MapReduce 自定义FileOutPutForamt日志筛选和输出文件重命名
理论分析
本文采用自定义FileOutputFormat的方式重写getRecordWriter方法,自定义RecordWriter类实现日志的筛选和输出重命名。
(1)自定义一个类MyFileOutPutFormat继承FileOutputFormat
(2)重写getRecordWriter方法,调用自定义的MyRecordWriter类
(3)自定义一个类MyRecordWriter继承RecordReader来实现文件的读取
(4)自定义MyRecordWriter的构造函数实现输出文件流的创建
(5)重写RecordReader类的write和close方法实现筛选分类输出
案例
原日志文件log.txt
http://www.filter.com
http://www.sohu.com
http://www.sina.com
http://www.sin2a.com
http://www.sin2desa.com
http://www.sindsafa.com
http://www.filter.com
http://www.baidu.com
http://www.google.com
http://cn.bing.com
http://www.filter.com
http://www.sohu.com
http://www.sina.com
http://www.sin2a.comw.google.com
http://cn.bing.com
http://www.filter.com/29
http://www.sohu.com
http://www.sina.com
http://www.sin2a.com
http://www.sin2desa.comw.google.com
http://cn.bing.com
http://www.filter.com/39
http://www.sohu.com
http://www.sina.com
http://www.sin2a.com
http://www.sin2desa.com
http://www.sin2desa.com
http://www.sindsafa.com
http://www.filter.com
Map
@Override
protected void map(LongWritable key, Text value, Context context) throws IOException, InterruptedException {
context.write(value, NullWritable.get());
}
Reduce
Text k = new Text();
@Override
protected void reduce(Text key, Iterable<NullWritable> values, Context context) throws IOException, InterruptedException {
k.set(key.toString() + "\r\n");
context.write(k, NullWritable.get());
}
Dirver
public static void main(String[] args) throws IOException, ClassNotFoundException, InterruptedException {
args = new String[]{ "/Users/alu/workproject/Training/src/main/resources/define_in_out_format_homework/out/log.txt",
"/Users/alu/workproject/Training/src/main/resources/define_in_out_format_homework/out/current"
};
Configuration conf = new Configuration();
Job job = Job.getInstance(conf);
job.setJarByClass(OutFormatDirver.class);
job.setMapperClass(OutFormatMap.class);
job.setOutputKeyClass(Text.class);
job.setOutputValueClass(IntWritable.class)

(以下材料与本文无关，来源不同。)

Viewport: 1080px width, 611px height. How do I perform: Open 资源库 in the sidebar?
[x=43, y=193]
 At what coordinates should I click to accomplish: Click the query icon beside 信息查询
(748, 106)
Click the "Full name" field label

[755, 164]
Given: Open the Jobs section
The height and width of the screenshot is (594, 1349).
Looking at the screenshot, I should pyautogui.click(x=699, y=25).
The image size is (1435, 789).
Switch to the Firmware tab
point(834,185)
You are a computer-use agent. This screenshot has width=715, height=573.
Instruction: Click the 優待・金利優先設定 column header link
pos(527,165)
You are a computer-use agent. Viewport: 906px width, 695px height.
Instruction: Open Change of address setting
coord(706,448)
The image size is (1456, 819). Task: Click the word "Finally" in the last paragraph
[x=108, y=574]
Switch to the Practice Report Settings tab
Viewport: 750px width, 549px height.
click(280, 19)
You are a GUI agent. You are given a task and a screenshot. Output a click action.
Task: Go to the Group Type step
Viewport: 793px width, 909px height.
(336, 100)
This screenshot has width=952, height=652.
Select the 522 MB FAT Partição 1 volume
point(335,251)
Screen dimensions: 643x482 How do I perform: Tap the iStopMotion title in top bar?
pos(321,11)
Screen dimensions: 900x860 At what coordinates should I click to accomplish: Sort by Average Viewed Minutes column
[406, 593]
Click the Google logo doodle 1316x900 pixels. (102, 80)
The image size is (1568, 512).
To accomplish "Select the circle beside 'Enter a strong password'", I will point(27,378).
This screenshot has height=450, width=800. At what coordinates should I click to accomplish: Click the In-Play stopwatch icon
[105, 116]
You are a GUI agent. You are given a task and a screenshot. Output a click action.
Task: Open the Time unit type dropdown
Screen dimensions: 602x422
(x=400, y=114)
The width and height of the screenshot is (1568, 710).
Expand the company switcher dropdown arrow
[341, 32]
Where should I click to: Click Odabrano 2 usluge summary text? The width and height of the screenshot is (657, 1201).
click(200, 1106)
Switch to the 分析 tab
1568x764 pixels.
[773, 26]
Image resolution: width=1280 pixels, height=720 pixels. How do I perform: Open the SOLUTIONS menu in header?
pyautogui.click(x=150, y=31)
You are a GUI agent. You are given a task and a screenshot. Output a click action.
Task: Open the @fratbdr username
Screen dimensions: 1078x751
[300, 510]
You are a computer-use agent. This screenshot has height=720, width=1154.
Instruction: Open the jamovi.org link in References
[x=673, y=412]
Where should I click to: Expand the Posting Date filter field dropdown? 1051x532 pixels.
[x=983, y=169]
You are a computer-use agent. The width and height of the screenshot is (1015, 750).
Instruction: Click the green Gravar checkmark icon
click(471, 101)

job.setReducerClass(OutFormatReduce.class);
job.setOutputKeyClass(Text.class);
job.setOutputValueClass(NullWritable.class);
Path path = new Path(args[1]);
FileSystem file = FileSystem.get(conf);
if (file.exists(path)) {
file.delete(path, true);
}
job.setOutputFormatClass(MyFileOutPutFormat.class);
FileInputFormat.setInputPaths(job, new Path(args[0]));
FileOutputFormat.setOutputPath(job, new Path(args[1]));
// job.setPartitionerClass(MapReduceMyPartition.class);
// job.setNumReduceTasks(3);
//多个小文件时可以设置InputFormatClass用来合并小文件避免产生很多maptask,降低效率。
// job.setInputFormatClass(CombineTextInputFormat.class);
// CombineTextInputFormat.setMaxInputSplitSize(job, 4194304);
// CombineTextInputFormat.setMinInputSplitSize(job, 2097152);
job.waitForCompletion(true);
MyFileOutPutFormat
public class MyFileOutPutFormat extends FileOutputFormat<Text, NullWritable> {
@Override
public RecordWriter<Text, NullWritable> getRecordWriter(TaskAttemptContext context) throws IOException, InterruptedException {
return new MyRecordWriter(context);
}
}
MyRecordWriter
public class MyRecordWriter extends RecordWriter<Text, NullWritable> {
FSDataOutputStream filterOut = null;
FSDataOutputStream otherOut = null;
public MyRecordWriter(TaskAttemptContext context) {
Path outputPath = FileOutputFormat.getOutputPath(context);
try {
FileSystem fs = FileSystem.get(context.getConfiguration());
filterOut = fs.create(new Path(outputPath, "filter.log"));
otherOut = fs.create(new Path(outputPath, "other.log"));
} catch (Exception e) {
e.printStackTrace();
}
}
@Override
public void write(Text text, NullWritable nullWritable) throws IOException, InterruptedException {
if (text.toString().contains("filter")) {
filterOut.write(text.toString().getBytes());
} else {
otherOut.write(text.toString().getBytes());
}
}
@Override
public void close(TaskAttemptContext context) throws IOException, InterruptedException {
if (filterOut != null) {
filterOut.close();
}
if (otherOut != null) {
otherOut.close();
}
}
生成筛选后的日志文件
filter.txt
http://www.filter.com
http://www.filter.com/29
http://www.filter.com/39
other.log
http://cn.bing.com
http://www.baidu.com
http://www.google.com
http://www.sin2a.com
http://www.sin2a.comw.google.com
http://www.sin2desa.com
http://www.sin2desa.comw.google.com
http://www.sina.com
http://www.sindsafa.com
http://www.sohu.com